---------- GIVEN ENTRIES

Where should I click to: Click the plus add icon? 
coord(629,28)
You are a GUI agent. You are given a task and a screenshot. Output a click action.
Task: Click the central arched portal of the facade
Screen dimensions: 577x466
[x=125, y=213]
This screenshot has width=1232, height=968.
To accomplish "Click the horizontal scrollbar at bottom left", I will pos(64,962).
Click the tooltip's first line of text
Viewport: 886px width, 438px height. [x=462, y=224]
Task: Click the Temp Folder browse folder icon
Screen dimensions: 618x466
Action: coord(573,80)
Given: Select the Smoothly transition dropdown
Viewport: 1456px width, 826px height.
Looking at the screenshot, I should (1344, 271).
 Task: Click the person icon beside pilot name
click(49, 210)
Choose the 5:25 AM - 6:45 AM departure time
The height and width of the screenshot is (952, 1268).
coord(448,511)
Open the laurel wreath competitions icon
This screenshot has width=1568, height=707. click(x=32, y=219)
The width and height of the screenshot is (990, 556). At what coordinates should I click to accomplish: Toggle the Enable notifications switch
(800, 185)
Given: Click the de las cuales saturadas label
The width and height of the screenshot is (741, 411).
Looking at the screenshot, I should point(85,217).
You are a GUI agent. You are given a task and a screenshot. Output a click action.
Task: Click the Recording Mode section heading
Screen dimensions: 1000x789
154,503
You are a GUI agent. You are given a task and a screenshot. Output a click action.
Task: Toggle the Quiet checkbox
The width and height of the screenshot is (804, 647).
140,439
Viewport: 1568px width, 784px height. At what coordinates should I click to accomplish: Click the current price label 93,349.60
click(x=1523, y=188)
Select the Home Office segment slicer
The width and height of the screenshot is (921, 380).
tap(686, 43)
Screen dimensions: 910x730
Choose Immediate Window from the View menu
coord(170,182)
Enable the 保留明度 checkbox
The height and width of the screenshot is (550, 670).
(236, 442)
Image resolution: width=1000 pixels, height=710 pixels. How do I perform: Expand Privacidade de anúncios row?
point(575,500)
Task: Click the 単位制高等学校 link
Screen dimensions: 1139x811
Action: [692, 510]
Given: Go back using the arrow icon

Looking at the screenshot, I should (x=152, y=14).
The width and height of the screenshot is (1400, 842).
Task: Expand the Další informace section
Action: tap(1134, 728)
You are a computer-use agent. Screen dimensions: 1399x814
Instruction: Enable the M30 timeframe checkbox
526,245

--------------------

# EXERCISE
For the entries above, transcribe precisely the lines from the one with "Instruction: Enable the" through the end, including both.

# RESPONSE
Instruction: Enable the M30 timeframe checkbox
526,245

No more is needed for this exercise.